- Brief A: Duplicate the passage of the bug report starting at "The libnss SHA256" and ending at "for other stuff).".
- Brief B:
Answer these questions about the bug report:
(i) Which library currently implements the SHA256 hash?
(ii) What throughput did the SHA-NI implementation reach on a 3GHz CPU?
(iii) Where can a good C++ implementation of sha256 with the needed optimizations be found?
- Brief C: Write the next part of the bug report about SHA-NI support in rgw, picking up after its final sentence.

*** Supplied passage

Bug #37489
openRGW does not use SHA-NI extensions if available, could reduce CPU usage by ~66%
0%
Description
The S3 protocol requires to calculate the SHA256 hash of the whole file for multi-part uploads, this is currently implemented with libnss.
The libnss SHA256 implementation does not support SHA-NI and is therefore somewhat slow (~100 MB/s), this leads to unnecessarily high CPU usage if large amounts of data are to be uploaded. I've profiled rgw and it spents around 70% of the CPU time in the SHA256 implementation in libnss.
(Note that this is completely independent from TLS which is not the bottleneck, any modern setup uses a fast AEAD cipher suite; it's just the content hash in the S3 protocol)
An implementation using SHA-NI requires only 2 cycles/byte (we got 1500 MB/s on a 3GHz CPU), i.e., we could probably reduce the CPU usage by about a factor of 3 for the same throughput (cut 70% SHA256 to ~5% plus same 30% for other stuff).
The proper fix would be to implement this in nss, but that would probably take about one eternity until it shows up in your distribution's libnss. A good C++ implementation of sha256 with the necessary optimizations can be found in Botan.

******
*** Extracted data

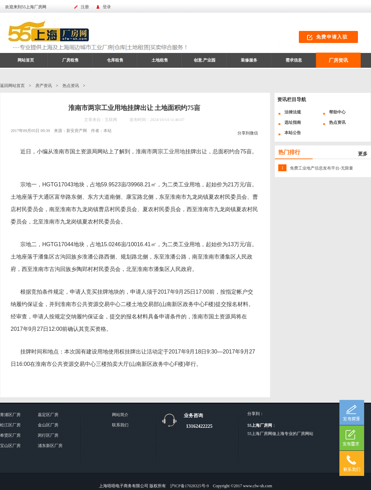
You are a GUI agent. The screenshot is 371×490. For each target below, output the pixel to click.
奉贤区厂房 (10, 435)
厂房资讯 (338, 60)
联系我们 (120, 425)
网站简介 (120, 414)
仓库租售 (115, 60)
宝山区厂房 (10, 445)
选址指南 (292, 122)
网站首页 (26, 60)
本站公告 (292, 132)
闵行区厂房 (48, 435)
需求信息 (293, 60)
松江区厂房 (10, 425)
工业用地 (174, 151)
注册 (85, 6)
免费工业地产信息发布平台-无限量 (321, 168)
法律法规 (292, 112)
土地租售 (159, 60)
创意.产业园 (204, 60)
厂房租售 (70, 60)
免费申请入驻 (332, 37)
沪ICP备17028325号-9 (189, 485)
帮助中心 (337, 112)
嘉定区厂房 (48, 414)
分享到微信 (247, 133)
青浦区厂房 (10, 414)
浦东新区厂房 (50, 445)
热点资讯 (71, 85)
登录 (107, 6)
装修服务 (249, 60)
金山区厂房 (48, 425)
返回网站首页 (12, 85)
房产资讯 (43, 85)
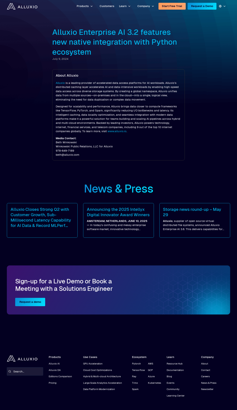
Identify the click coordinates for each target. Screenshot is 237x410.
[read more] (42, 220)
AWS (150, 363)
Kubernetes (154, 382)
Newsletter (207, 389)
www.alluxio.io (117, 131)
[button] (84, 6)
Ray (134, 376)
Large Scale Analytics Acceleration (102, 382)
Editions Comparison (60, 376)
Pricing (52, 382)
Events (170, 382)
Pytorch (136, 363)
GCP (150, 370)
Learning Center (176, 395)
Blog (169, 376)
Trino (135, 382)
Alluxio (60, 82)
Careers (205, 376)
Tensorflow (138, 370)
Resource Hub (175, 363)
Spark (135, 389)
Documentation (175, 370)
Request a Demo (202, 6)
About (204, 363)
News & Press (208, 382)
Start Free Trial (172, 6)
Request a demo (30, 301)
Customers (107, 6)
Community (173, 389)
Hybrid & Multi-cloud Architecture (102, 376)
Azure (151, 376)
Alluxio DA (55, 370)
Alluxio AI (54, 363)
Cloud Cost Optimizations (97, 370)
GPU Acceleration (93, 363)
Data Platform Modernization (99, 389)
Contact (205, 370)
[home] (22, 6)
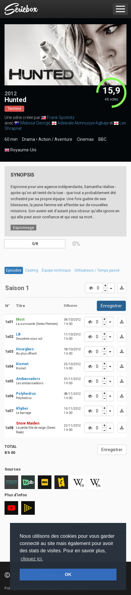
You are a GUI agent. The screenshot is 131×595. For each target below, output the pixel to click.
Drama (28, 139)
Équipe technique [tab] (56, 270)
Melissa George (35, 123)
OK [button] (68, 574)
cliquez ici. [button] (32, 558)
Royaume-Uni (20, 150)
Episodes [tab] (13, 270)
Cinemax (85, 139)
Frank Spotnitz (60, 117)
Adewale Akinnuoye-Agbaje (83, 123)
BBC (102, 139)
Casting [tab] (31, 270)
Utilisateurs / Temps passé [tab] (97, 270)
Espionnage (23, 227)
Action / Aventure (55, 139)
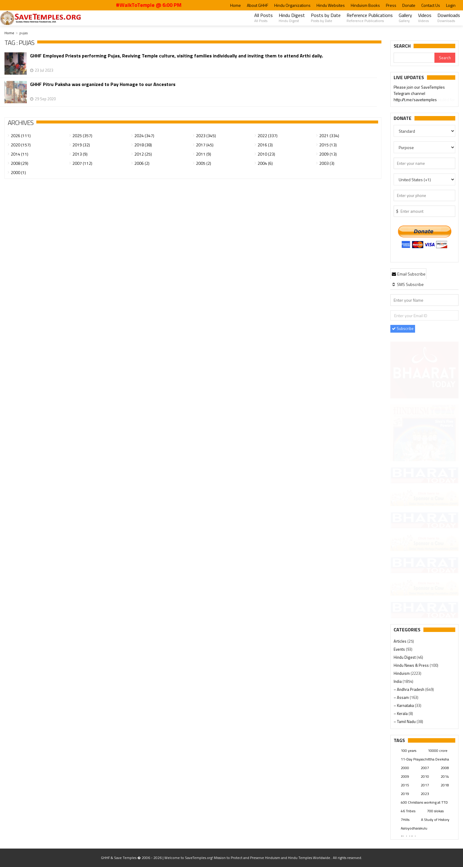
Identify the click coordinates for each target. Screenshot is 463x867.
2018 (445, 785)
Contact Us (430, 5)
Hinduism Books (365, 5)
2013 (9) (80, 154)
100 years (408, 750)
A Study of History (435, 819)
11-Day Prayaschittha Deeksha (425, 759)
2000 (405, 768)
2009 (405, 776)
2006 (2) (141, 163)
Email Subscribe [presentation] (408, 274)
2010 (425, 776)
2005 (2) (203, 163)
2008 (445, 768)
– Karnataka (404, 705)
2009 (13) (328, 154)
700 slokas (435, 811)
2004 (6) (265, 163)
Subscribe (403, 328)
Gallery (405, 18)
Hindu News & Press (412, 665)
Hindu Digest (292, 18)
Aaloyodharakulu (414, 828)
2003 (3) (326, 163)
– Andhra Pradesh (409, 689)
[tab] (408, 273)
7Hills (405, 819)
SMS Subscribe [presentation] (407, 284)
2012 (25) (143, 154)
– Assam (402, 697)
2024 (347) (144, 135)
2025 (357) (82, 135)
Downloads (448, 18)
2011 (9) (203, 154)
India (398, 681)
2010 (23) (266, 154)
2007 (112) (82, 163)
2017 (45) (204, 145)
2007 (425, 768)
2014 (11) (19, 154)
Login (451, 5)
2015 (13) (328, 145)
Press (391, 5)
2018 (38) (143, 145)
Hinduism (402, 673)
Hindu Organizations (292, 5)
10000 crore (438, 750)
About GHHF (257, 5)
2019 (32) (81, 145)
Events (400, 649)
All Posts (263, 18)
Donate (408, 5)
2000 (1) (18, 172)
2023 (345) (206, 135)
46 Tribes (408, 811)
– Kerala (401, 713)
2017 (425, 785)
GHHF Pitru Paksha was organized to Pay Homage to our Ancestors (102, 84)
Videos (424, 18)
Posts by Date (326, 18)
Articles (400, 641)
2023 (425, 793)
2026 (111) (21, 135)
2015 (405, 785)
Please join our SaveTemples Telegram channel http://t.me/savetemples (419, 93)
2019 (405, 793)
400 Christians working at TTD (424, 802)
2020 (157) (21, 145)
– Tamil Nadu (405, 721)
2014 (445, 776)
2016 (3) (265, 145)
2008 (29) (19, 163)
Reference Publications (370, 18)
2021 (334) (329, 135)
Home (235, 5)
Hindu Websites (331, 5)
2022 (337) (268, 135)
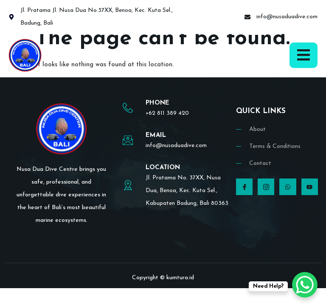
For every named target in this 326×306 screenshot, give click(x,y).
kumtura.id (180, 278)
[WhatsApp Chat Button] (305, 285)
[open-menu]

******

- Task response A:
The libnss SHA256 implementation does not support SHA-NI and is therefore somewhat slow (~100 MB/s), this leads to unnecessarily high CPU usage if large amounts of data are to be uploaded. I've profiled rgw and it spents around 70% of the CPU time in the SHA256 implementation in libnss.
(Note that this is completely independent from TLS which is not the bottleneck, any modern setup uses a fast AEAD cipher suite; it's just the content hash in the S3 protocol)
An implementation using SHA-NI requires only 2 cycles/byte (we got 1500 MB/s on a 3GHz CPU), i.e., we could probably reduce the CPU usage by about a factor of 3 for the same throughput (cut 70% SHA256 to ~5% plus same 30% for other stuff).

- Task response B:
(i) libnss
(ii) 1500 MB/s
(iii) Botan

- Task response C:
Related: what's the current state of CPU feature detection in Ceph? I can remember that there were some problems with ARM64 in the past.
Updated by Matt Benjamin over 5 years ago
The lack of acceleration in libnss has been called out in other areas as well. The TLS support in the new boost::asio HTTP front-end is via openssl.
Matt
Updated by Matt Benjamin over 5 years ago
Oh, Botan has a Blake2b implementation as well, among other things.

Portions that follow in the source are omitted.